▶ Task prompt
The task calls for the line containing "Where should I" and all later lines, through the end of the entries below, to be set down exactly and without pictures.

Collection entries:
· · · · · · ·

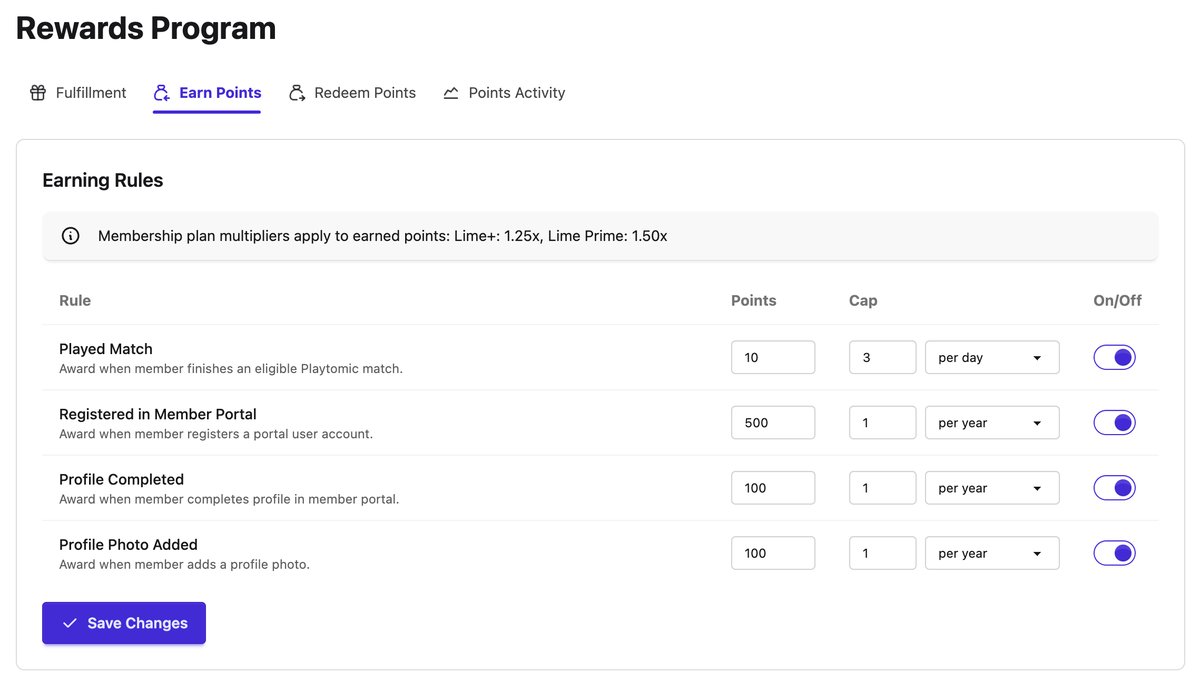Disable the Profile Photo Added rule
The width and height of the screenshot is (1200, 684).
[x=1114, y=552]
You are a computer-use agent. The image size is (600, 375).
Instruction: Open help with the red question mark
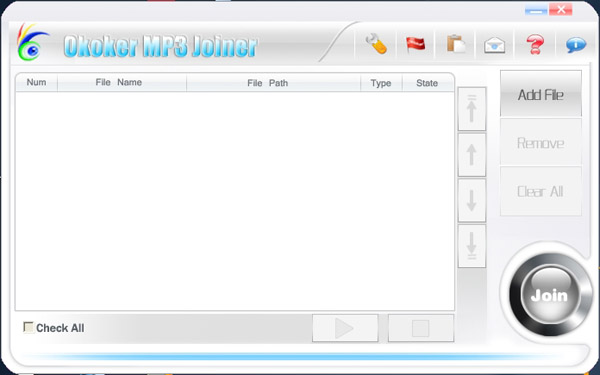pyautogui.click(x=535, y=44)
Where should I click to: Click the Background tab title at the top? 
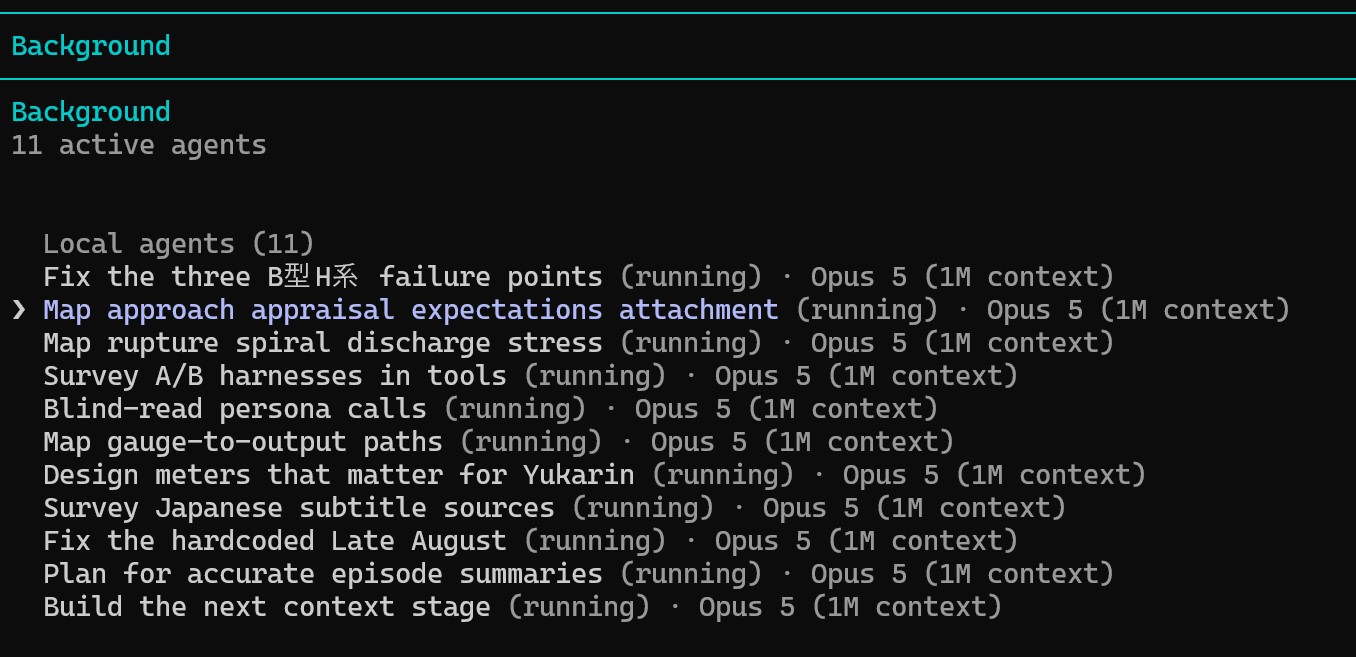pyautogui.click(x=91, y=46)
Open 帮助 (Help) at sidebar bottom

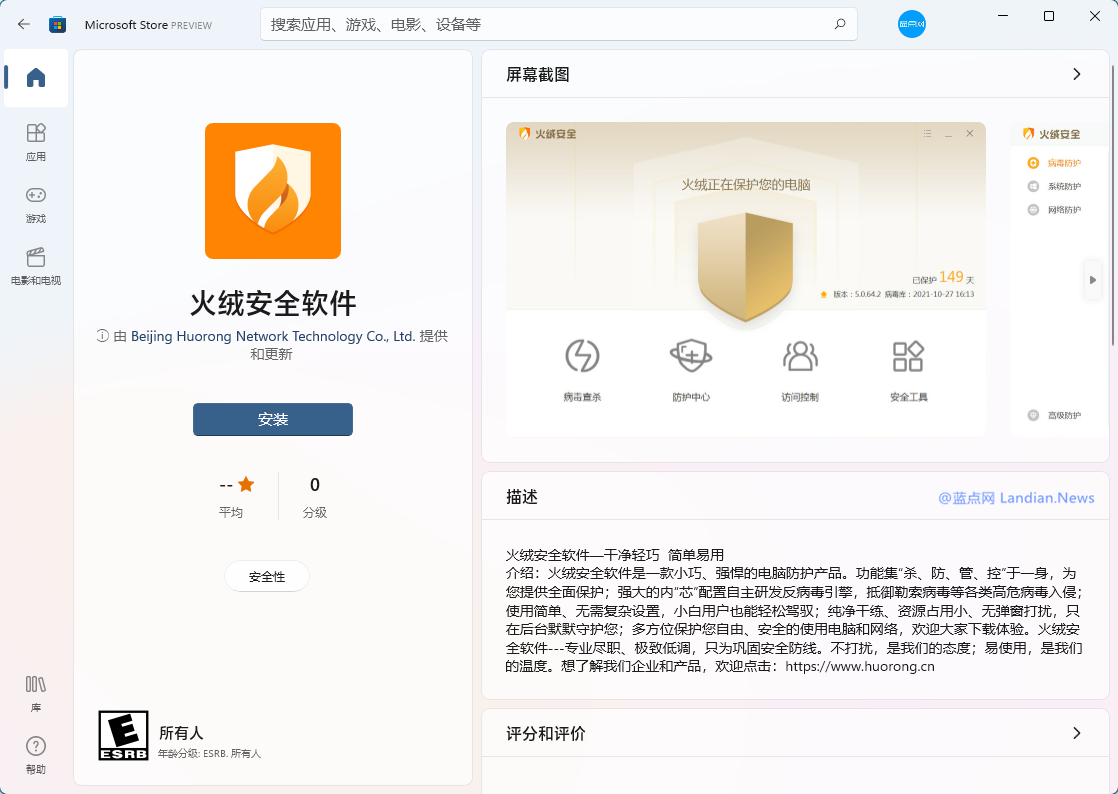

· · · · · · ·

▶ Response to the exercise
Where should I click to: Click the Background tab title at the top? 
pyautogui.click(x=91, y=46)
Open 帮助 (Help) at sidebar bottom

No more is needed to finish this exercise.